Le statut paradoxal des producteurs souvent eux-mêmes consommateurs, dans les sociétés antiques et médiévales
Dès la création de la province de la Narbonnaise en 125 avant J.C., et peut-être même avant sous l’influence grecque, la vigne se développe dans le Sud de la Gaule. Après la conquête césarienne, la vigne se répand dans la vallée du Rhône. Cependant, à l’époque de Cicéron, il demeurait une interdiction faite aux provinciaux de cultiver eux-mêmes la vigne ; mais il ne semble pas que cette interdiction fût totalement respectée1. Les vignerons de Gaule se retrouvent alors face à la concurrence romaine, omniprésente sur les marchés. Pourtant la crise du Ier siècle pousse l »empereur Domitien à renouveler vers 92, l’interdiction d’importer du vin gaulois à Rome.
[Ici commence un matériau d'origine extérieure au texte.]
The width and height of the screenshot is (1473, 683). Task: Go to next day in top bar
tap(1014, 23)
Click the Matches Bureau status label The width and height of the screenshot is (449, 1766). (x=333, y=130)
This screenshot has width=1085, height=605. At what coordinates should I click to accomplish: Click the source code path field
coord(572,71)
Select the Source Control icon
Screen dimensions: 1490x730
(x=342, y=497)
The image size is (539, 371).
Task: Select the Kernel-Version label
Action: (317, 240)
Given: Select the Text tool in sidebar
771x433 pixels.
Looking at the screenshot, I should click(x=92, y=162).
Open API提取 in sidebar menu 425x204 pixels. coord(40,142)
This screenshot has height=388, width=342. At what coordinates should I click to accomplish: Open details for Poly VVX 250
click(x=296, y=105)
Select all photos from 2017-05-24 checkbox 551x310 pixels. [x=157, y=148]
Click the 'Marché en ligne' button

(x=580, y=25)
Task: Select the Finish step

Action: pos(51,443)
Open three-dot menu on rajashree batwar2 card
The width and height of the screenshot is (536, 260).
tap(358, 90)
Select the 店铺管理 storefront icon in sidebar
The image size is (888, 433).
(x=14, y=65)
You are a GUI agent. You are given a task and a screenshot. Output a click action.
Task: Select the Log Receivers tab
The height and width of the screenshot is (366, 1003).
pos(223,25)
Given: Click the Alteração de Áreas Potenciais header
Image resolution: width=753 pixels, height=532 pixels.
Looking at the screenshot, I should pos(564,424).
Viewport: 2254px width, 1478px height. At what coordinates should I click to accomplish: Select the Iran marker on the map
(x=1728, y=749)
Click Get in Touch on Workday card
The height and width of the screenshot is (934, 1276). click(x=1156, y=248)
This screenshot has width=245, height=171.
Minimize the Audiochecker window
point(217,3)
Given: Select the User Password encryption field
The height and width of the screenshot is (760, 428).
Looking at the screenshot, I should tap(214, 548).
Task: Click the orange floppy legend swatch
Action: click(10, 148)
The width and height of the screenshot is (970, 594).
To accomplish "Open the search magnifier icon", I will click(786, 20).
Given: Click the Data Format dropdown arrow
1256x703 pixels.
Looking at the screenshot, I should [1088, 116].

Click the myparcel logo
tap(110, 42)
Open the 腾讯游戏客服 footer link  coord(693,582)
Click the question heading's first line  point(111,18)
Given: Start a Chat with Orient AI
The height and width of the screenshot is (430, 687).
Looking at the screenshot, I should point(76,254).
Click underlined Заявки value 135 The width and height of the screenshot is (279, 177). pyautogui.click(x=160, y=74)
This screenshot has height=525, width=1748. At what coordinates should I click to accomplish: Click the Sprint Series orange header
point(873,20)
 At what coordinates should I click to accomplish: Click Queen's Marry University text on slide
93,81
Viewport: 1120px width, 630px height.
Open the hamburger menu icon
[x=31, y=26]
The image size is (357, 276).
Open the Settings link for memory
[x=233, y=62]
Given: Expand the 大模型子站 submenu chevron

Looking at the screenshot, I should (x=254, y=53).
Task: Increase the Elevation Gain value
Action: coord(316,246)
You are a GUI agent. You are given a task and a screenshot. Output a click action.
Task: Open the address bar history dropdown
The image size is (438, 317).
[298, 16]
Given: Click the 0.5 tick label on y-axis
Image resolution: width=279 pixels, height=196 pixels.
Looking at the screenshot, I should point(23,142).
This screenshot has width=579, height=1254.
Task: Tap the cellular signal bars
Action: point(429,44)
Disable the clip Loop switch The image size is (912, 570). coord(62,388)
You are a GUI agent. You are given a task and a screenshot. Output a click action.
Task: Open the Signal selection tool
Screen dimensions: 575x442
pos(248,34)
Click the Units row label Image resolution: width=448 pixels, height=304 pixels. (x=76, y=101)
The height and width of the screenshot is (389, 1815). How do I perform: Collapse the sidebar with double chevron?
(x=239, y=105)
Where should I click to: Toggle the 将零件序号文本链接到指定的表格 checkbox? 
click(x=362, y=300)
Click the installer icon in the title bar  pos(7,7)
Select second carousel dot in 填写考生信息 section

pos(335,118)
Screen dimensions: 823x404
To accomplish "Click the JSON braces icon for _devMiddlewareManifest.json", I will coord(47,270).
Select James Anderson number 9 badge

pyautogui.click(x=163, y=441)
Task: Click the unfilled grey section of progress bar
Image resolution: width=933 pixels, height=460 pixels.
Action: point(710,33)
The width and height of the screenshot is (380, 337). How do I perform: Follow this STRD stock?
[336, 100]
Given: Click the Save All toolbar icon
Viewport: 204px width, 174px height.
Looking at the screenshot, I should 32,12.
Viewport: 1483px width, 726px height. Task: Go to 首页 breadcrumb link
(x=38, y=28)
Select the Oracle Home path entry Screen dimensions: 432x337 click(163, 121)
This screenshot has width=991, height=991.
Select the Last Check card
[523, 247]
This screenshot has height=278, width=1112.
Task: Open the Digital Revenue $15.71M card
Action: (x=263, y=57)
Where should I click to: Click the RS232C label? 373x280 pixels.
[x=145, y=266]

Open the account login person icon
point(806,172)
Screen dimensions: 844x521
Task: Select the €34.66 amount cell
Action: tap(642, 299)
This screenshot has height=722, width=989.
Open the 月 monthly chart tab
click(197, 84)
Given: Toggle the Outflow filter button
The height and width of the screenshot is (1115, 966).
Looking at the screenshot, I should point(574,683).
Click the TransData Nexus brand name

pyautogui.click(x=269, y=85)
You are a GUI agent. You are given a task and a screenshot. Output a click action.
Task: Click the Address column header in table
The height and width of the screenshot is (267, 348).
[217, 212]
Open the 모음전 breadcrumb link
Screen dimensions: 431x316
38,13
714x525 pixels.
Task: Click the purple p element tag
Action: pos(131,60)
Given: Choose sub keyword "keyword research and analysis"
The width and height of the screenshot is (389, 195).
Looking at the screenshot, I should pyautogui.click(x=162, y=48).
Cela n’empêche pas le développement de la culture, car la consommation était très importante chez les Gaulois qui devenaient auto-suffisants dans leur production. C’est finalement Probus qui lève officiellement l’interdiction au IIIe siècle de notre ère, sans qu’elle ait réellement empêché le développement de la vigne, qui se répand alors partout jusqu’aux extrémités nord de la Gaule.
A l’époque médiévale, un clivage se creuse entre les petits paysans des domaines viticoles, et les grands propriétaires fonciers à qui ces domaines appartiennent:
– Le travail de pressage, s’il est le fait de paysans, était majoritairement un travail domestique : toute la famille de l’exploitant producteur était mise à contribution pour fouler les grappes de raisin, de sorte à en extraire le jus. Souvent, ce vin domestique était conservé par le petit producteur, et il le consommait lui-même. Les vignerons les plus aisés pouvaient se permettre de louer les presses seigneuriales, de manière à bénéficier d’une alternative plus rapide et moins exténuante pour produire leur vin.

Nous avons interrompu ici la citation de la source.